Saturday, October 26, 2013

Muscle Arthritis - Symptoms and Treatment Explained


Myositis is the medical term for inflammation of muscle tissue and one type of muscle arthritis is dermatomyositis. (Without the rash, the condition is called polymyositis.) In this form, there is soreness and inflammation and pain in the muscles but there is also an accompanying dry rash affecting the skin. This rash is commonly seen on the face and neck, chest and back and the shoulders. Heart muscle may also be affected as well as the lung tissues. It is usually dusky and a purplish red color. This is an autoimmune condition and is treated with anti-inflammatory medications including steroids.

Another disease that can be considered muscle arthritis is called fibromyalgia. Along with muscle pain and aches, fibromyalgia can produce pain in the joints and other connective tissue like tendon and ligaments, as well as fatigue, depression, headache, anxiety, sleep problems and numbness in the extremities. To have this diagnosis, symptoms must last at least three months and at least 11 of the 18 trigger points associated with FM must be tender to the touch.

Treatment for FM has until very recently been simply medications directed at relieving pain and specifics for other symptoms, but now medications specifically for fibromyalgia have reached the market and can be prescribed. About 2% of the population has symptoms of FM.

Another muscle arthritis is the systematic illness called lupus. Usually joints are affected but some lupus patients also have muscle aches and pain associated with the condition. Lupus is treated with corticosteroids and other immune system modifiers. Symptoms of lupus can include a butterfly shaped rash across the face, fevers, fatigue, multiple joint arthritis and many other symptoms. Blood work can help to make the diagnosis. Lupus is also an autoimmune disease and the cause is not known. It is about ten times as common in men as it is in women.

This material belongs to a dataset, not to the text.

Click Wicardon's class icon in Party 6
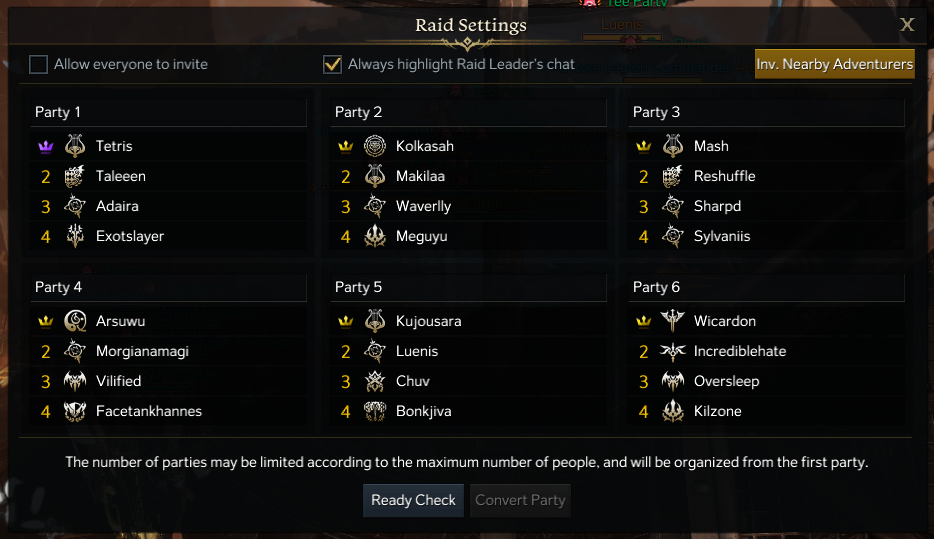The image size is (934, 539). coord(673,321)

Finally, there is polymyalgia rheumatica. The symptoms of polymyalgia rheumatica are moderate to severe muscle pain and the location is almost always in or near the neck, shoulders and hips and can come on very suddenly. In virtually every case, a person with polymyalgia rheumatica will have an abnormally high red blood cell sedimentation rate. This disease is often associated with a serious vascular affliction called polyarteritis or sometimes giant cell arteritis in which blood vessels become inflamed. However, prompt treatment usually controls both conditions or polymyalgia rheumatica alone.

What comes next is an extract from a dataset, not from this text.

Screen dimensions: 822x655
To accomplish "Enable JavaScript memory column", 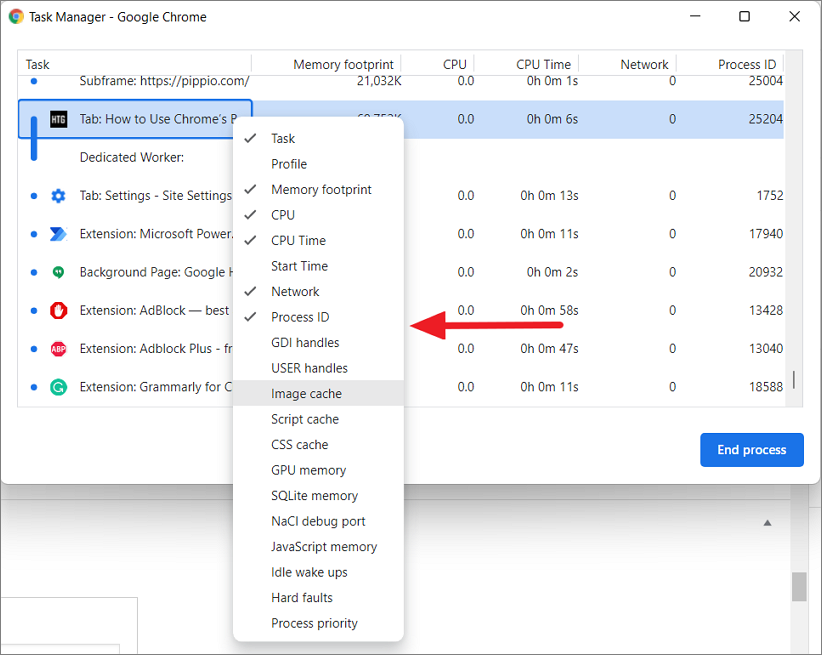I will click(x=323, y=547).
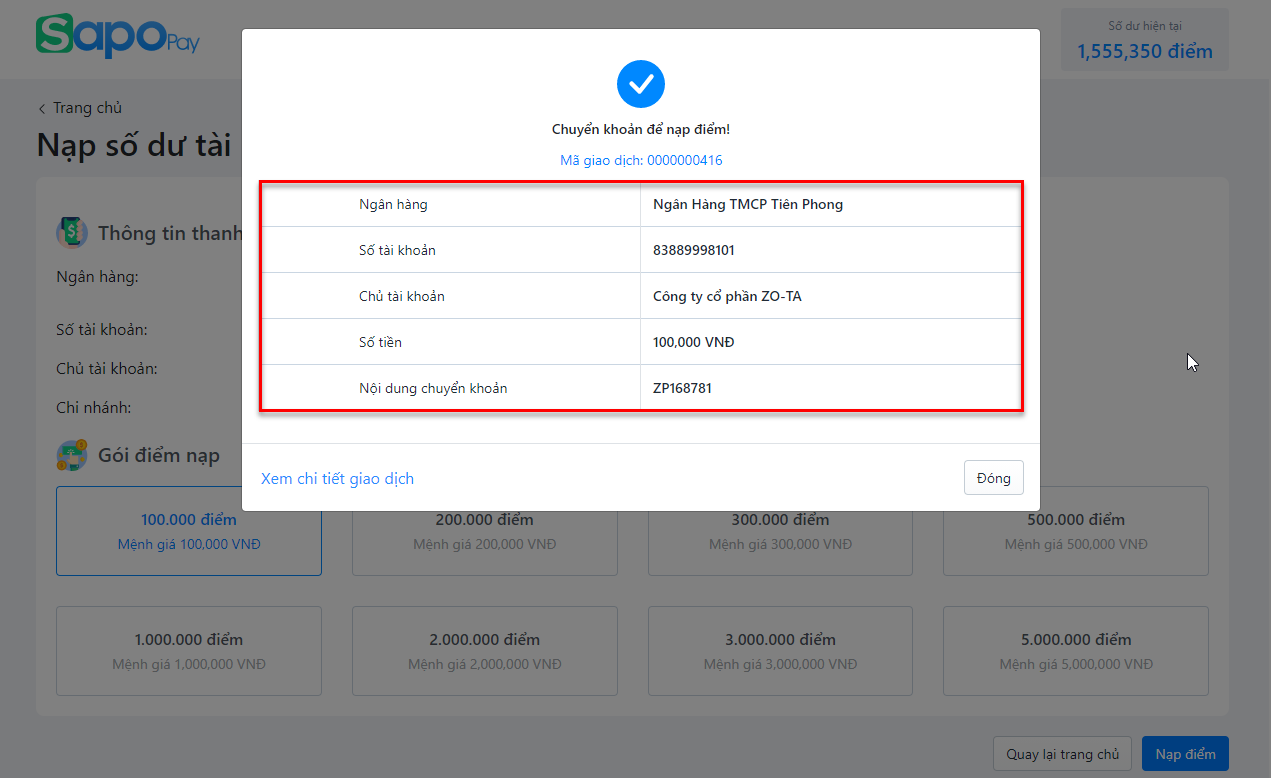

A corticosteroid like prednisone is usually given and will produce a remission which can last some time. If the condition recurs, the drug is restarted and can control symptoms. Nonsteroidal anti-inflammatory medications are also used. The disease may also go away on its own but this can take a year or more.

One last form of muscle arthritis is a side effect of drugs given to lower cholesterol called lipid reducing drugs or statins. While not common, this condition called rhabdomyolysis can have serious implications including kidney and heart damage. Persons taking statins need to report any unusual muscle aches and pains to their physicians at once.

While muscle arthritis can be painful and frightening, most forms of it do respond well to treatment. The most important thing is to report muscle pains to a physician, learn the cause, and to then use appropriate treatments for whichever condition is to blame.